For the second time in three years, the Rays’ charismatic ace will be headed to the Midsummer Classic to represent Tampa Bay and the Rays.
The 28-year-old former 5th-round pick has seen his star rise nearly continuously for the better part of the past decade. Despite the rather late draft slot, Archer honed his game in the Cleveland system for two years before being dealt to the Chicago Cubs. Archer really broke out in the Chicago system, becoming their number one prospect by the 2010 season before he was dealt to the Rays in the Matt Garza deal.
After less than two full seasons in the Rays system, he made his big league debut. If you need a refresher on his debut, you can find it here. Note the wicked slider, and note as well that he “lost” this game, despite an outstanding performance. Vintage Archer from his very first game.
Archer improved his bWAR total in each of his first four seasons, peaking with a 2015 season in which he posted an ERA of 3.23 and finished fifth in the Cy Young vote despite a 12-13 record - a minor miracle given voting tendencies of the past.
While Archer slipped a bit last season, he still topped 200 innings, made 33 starts, and struck out well over 200 batters. Since his debut, impressive innings and strikeout totals have been his most notable accomplishments.
No pitcher has made more starts than Archer (118) since the start of the 2014 season, with Max Scherzer tied for the lead. If we use innings pitched as the measuring stick, Archer slips to eighth in that time, but that is due at least in part to the Rays love for avoiding the third and fourth time through the order when a pitcher doesn’t have his best stuff. The list of pitchers with more strikeouts since 2014? It’s a veritable who’s who of the most highly-touted arms in baseball. It goes Max Scherzer, Chris Sale, Clayton Kershaw, Corey Kluber, and then our boy Archer.
It’s not often that Archer’s name is spoken in the same breath as those guys, but it’s about time it is. He’s fifth in baseball in fWAR this season, trailing those exact four names from the previous list. In terms of strikeouts per nine this season, it’s the same four studs ahead of him, with Robbie Ray also added into the mix this time. Sure, Archer’s ERA (3.95) is a bit higher than each of the Killer Quad noted before, but FIP is far more determinant of future success, and by FIP there are only six better starters than Archer this season (McCullers and Strasburg join the Killer Quad this time).
In sum, even if Archer has lagged in the most familiar (if suspect) metrics of ERA and wins, he has been among the most consistent and durable starters over the course of his career.
We in the Tampa Bay area, and increasingly those across the country and around the world, also know that Archer is an 80 grade human being. His charitable work began well before he signed his first big contract, and he continues to focus his philanthropic efforts in his North Carolina home town as well as the Tampa - St. Pete area. MLB has tapped him to serve as an ambassador for the sport both in outreach to under-served urban communities and in international trips to Taiwan and South Africa.

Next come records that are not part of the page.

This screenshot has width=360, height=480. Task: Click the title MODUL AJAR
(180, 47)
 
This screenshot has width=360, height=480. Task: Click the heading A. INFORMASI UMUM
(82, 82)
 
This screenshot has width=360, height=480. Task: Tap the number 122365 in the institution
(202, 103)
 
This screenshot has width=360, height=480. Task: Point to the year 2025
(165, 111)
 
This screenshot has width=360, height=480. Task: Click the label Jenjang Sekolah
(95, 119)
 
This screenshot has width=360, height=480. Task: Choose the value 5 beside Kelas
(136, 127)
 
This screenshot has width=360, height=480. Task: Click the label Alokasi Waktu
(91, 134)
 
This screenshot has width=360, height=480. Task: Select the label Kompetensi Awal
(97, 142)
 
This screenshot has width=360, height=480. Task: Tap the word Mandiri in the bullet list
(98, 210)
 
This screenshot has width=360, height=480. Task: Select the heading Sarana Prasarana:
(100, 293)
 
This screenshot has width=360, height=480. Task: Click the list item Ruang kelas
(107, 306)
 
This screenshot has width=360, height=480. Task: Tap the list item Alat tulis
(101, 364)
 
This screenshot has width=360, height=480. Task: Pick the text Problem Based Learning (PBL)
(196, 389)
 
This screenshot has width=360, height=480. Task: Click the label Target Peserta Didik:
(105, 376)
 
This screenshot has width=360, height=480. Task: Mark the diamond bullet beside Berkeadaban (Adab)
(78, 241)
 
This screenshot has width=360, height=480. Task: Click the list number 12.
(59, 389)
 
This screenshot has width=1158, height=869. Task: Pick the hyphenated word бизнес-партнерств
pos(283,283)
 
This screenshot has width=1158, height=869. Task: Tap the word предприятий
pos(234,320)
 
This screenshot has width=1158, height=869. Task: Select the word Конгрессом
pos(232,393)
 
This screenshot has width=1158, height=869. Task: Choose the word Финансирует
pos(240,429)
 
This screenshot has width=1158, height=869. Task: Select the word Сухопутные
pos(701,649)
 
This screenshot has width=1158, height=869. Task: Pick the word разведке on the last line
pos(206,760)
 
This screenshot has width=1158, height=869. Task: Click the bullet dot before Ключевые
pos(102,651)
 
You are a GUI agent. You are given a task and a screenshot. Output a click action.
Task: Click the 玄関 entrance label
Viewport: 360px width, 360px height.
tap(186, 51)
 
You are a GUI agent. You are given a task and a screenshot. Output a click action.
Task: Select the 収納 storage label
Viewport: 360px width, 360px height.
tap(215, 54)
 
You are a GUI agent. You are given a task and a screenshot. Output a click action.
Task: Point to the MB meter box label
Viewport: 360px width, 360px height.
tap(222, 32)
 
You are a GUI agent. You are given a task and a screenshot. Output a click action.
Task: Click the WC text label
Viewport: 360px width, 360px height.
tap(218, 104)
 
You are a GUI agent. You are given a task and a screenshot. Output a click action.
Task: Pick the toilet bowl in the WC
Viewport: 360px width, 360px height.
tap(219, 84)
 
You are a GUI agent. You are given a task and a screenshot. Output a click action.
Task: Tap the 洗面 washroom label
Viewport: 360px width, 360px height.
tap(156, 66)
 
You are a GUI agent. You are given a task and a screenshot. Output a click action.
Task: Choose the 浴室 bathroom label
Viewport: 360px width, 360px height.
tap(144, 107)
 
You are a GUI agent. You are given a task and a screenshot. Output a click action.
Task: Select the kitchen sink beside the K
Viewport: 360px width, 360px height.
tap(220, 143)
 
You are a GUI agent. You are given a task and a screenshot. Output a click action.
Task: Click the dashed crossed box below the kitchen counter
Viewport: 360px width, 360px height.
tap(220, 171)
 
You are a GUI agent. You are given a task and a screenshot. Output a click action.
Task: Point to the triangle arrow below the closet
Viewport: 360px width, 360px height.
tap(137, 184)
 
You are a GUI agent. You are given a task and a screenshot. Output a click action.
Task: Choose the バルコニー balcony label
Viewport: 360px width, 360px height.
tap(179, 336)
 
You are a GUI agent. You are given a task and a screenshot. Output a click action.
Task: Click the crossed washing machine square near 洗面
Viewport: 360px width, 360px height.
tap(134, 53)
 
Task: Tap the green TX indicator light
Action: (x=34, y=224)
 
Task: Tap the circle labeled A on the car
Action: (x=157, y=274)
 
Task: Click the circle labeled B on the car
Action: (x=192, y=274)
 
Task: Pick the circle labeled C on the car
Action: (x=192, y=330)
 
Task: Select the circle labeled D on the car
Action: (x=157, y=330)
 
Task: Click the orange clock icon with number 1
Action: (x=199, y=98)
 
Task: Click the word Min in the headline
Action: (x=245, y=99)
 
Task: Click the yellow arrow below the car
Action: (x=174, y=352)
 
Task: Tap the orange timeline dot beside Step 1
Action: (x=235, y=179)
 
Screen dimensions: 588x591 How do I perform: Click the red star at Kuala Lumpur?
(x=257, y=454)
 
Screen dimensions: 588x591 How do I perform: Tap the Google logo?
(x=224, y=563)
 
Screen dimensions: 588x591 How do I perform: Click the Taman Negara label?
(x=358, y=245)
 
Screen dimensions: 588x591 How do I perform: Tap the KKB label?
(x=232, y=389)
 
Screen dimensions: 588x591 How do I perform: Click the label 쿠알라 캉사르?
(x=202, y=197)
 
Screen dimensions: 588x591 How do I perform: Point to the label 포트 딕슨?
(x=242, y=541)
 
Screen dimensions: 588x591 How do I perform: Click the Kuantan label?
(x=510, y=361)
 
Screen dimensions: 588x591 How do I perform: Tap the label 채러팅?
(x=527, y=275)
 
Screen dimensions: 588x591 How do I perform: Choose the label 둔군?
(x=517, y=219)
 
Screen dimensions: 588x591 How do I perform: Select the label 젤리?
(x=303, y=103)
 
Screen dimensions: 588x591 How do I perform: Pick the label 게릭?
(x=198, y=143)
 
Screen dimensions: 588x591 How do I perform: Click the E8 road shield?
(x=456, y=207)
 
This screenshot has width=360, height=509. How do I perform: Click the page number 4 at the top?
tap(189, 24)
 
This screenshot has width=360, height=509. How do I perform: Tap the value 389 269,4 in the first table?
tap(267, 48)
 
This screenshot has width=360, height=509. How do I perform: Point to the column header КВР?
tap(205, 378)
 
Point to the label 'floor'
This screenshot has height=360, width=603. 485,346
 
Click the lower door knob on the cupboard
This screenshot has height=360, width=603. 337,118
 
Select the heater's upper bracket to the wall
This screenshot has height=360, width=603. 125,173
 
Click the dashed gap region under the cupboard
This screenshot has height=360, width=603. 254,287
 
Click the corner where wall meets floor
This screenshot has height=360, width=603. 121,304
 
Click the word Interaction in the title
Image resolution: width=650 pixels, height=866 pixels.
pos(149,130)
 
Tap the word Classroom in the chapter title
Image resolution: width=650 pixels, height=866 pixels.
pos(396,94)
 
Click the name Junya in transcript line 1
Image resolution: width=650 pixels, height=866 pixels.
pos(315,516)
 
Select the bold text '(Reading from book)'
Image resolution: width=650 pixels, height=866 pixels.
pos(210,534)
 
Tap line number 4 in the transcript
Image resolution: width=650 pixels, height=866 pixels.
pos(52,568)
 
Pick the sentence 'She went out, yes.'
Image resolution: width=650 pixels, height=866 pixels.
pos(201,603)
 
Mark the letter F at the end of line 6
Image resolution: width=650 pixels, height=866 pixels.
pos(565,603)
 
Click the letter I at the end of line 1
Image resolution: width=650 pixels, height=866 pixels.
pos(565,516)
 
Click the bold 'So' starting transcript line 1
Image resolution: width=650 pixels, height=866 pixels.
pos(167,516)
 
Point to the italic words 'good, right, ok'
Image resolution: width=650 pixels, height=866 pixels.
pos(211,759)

He is a passionate competitor, bouncing and bopping around the mound like a kid who got into the sugar cabinet while the parents were away for the weekend. He is a fabulous team player who advocates for his teammates, and takes seriously the role of mentor. Heck, he even called out David Ortiz for his juvenile behavior, something that ought to endear him to every Rays fan.
From his very first call-up he has shown himself to be a thoughtful observer of the game. Any chance to hear him interviewed is a treat. Apparently we are not the only ones to notice, as ESPN had him in the broadcast booth for some 2015 and 2016 postseason coverage, where he earned high critical acclaim. Of course, we very much hope he won’t be available for broadcast duties this October!
Just look at how he got to the All-Star Game this year, how can you not love this guy?
The Rays are lucky to have one of the best and most entertaining pitchers in baseball, and even better, one of the best men in baseball.